A Kids Book About Being Transgender

A thoughtful and personal look at what it means to be transgender, this book is one of a set of three titles by “champions” of the GenderCool Project, a youth-led movement of teens who are speaking out to show that transgender and non-binary youth can thrive. The books are part of the lauded A Kids Book About (AKBA) collection (named as one of Oprah’s Favorite Things 2020), which began in 2019 with A Kids Book About Racism, and continues with volumes on other important topics that can be challenging to discuss. The GenderCool series is aimed at children ages 5 to 9, but written by the teen champions, who share their personal stories as a way to open up conversations about gender, identity, and inclusion. Like the rest of the AKBA books, the GenderCool ones use bright colors and a variety of fonts rather than pictures, keeping the focus on the words and giving the books a conversational feel. All of the AKBA books also note, “This book is best read together, grownup and kid.”

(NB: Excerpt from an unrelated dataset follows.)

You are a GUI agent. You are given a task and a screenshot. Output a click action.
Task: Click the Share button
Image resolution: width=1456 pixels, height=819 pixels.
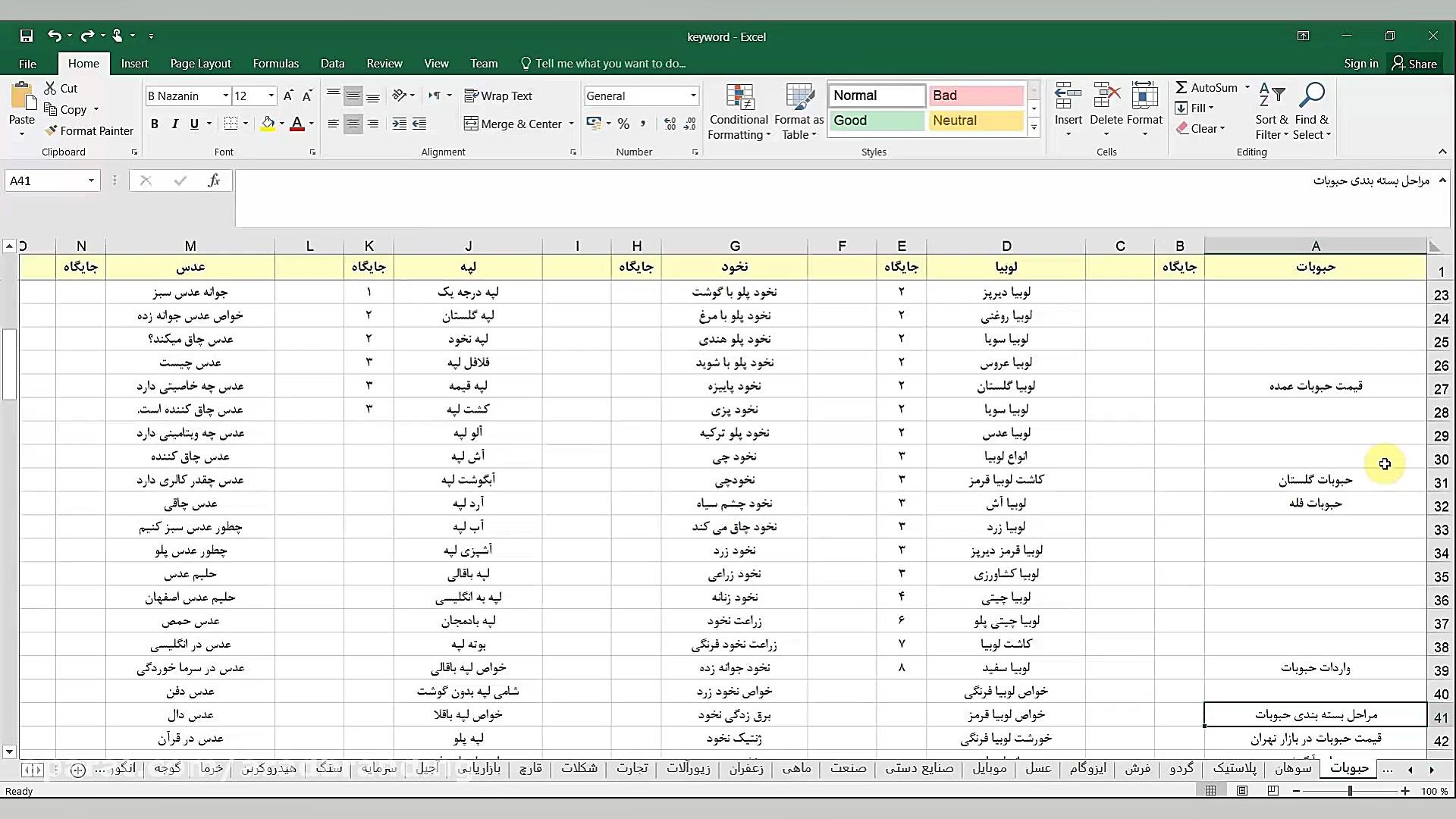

“Something cool about me is that I am transgender,” Parr starts the book, immediately letting readers know that far from being something negative, being trans is actually a positive characteristic. (Not that everyone should aspire to being trans; just that it’s cool for those who are.) Parr explains that doctors say “It’s a boy” or “It’s a girl” when a child is born, but sometimes, as in her case, they don’t get it right. She shares the story of doing a self-portrait in class an drawing a boy, but that “didn’t feel right.” She started again, this time drawing “how I felt on the inside: A girl with long hair and a flowy dress.” Her classmates were “confused” by this, though, which scared her, “So I hid who I was.”

The pages then turn black as a white box with green text offers an analogy of how Parr felt at this time—as if there was a room filled with things that made her happy inside, but in which she was trapped. The white box of text gets smaller and smaller over several pages as she tells us, “I put all of me in one small space. I shut my door and didn’t let anyone in.” It’s a powerful visual analogy.

Eventually, though, “I found stories of people who were just like me,” and she worked up the courage to tell her parents, who hugged her and told her they loved her. The black pages go away and the colors return to green and white as Parr tells of starting her next year of school as who she really is, with the clothes, hair, makeup, pronouns, and friends that she wants—all of the little things that can matter in big ways. “It may be really hard or scary to let people in, but if you do, you will always find people who love you exactly as you are,” she concludes. May that be true for all trans people.